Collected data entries
▼▼▼
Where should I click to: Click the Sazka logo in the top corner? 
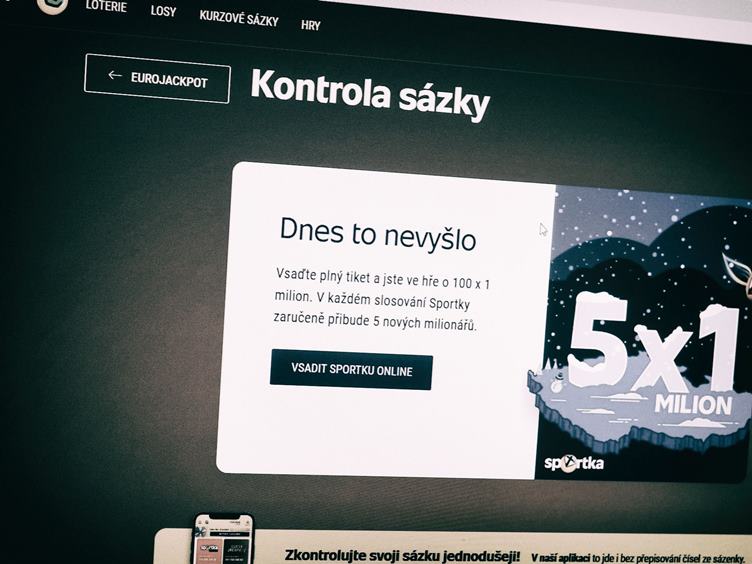(x=52, y=5)
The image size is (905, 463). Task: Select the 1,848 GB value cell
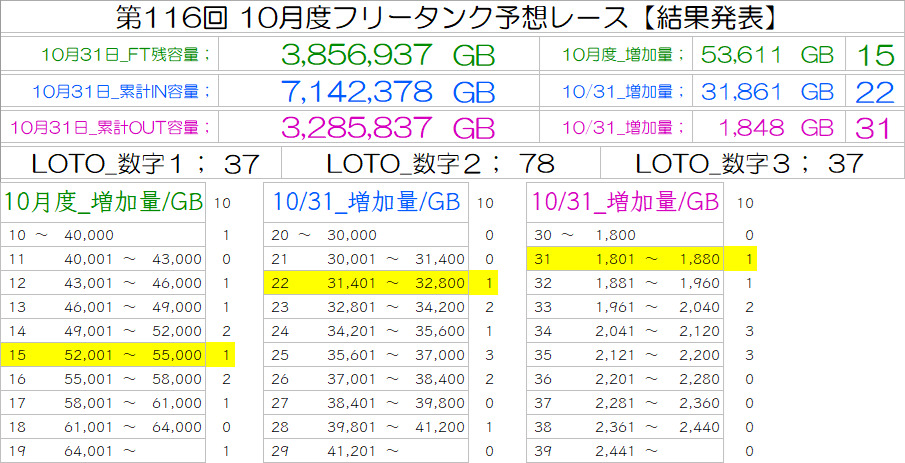click(x=767, y=128)
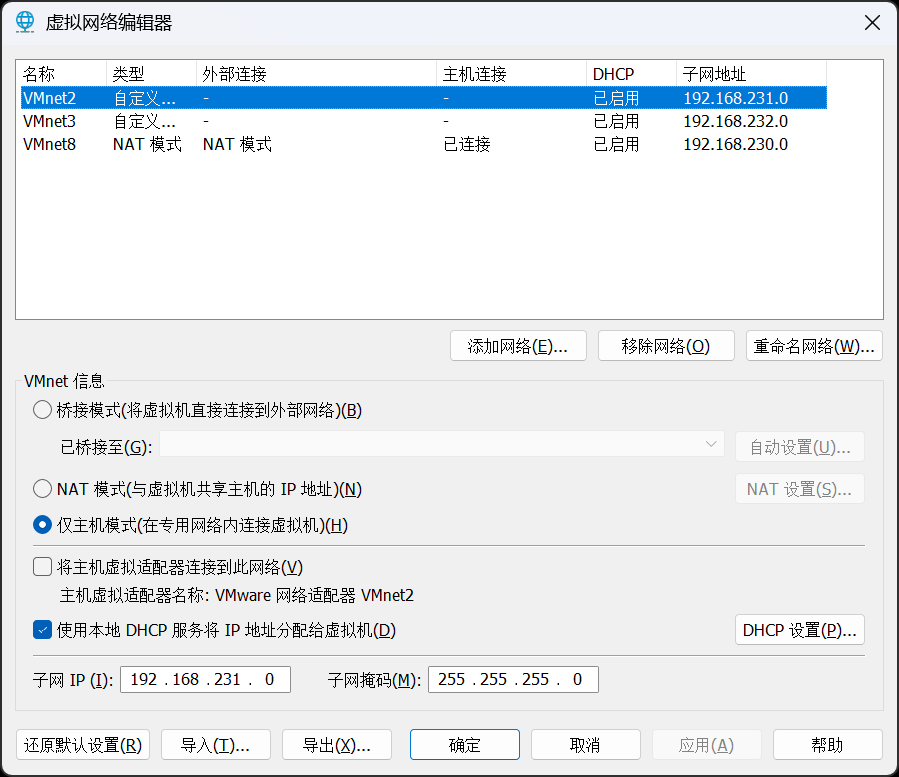The height and width of the screenshot is (777, 899).
Task: Enable connecting host virtual adapter checkbox
Action: [x=42, y=567]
▲▲▲
The result should hold only the lines from the line with "The image size" through the final line of the records above, copied exactly, with pictures left out.

The image size is (905, 463). Task: Select the 1,848 GB value cell
click(x=767, y=128)
The height and width of the screenshot is (777, 899).
Task: Enable connecting host virtual adapter checkbox
Action: [x=42, y=567]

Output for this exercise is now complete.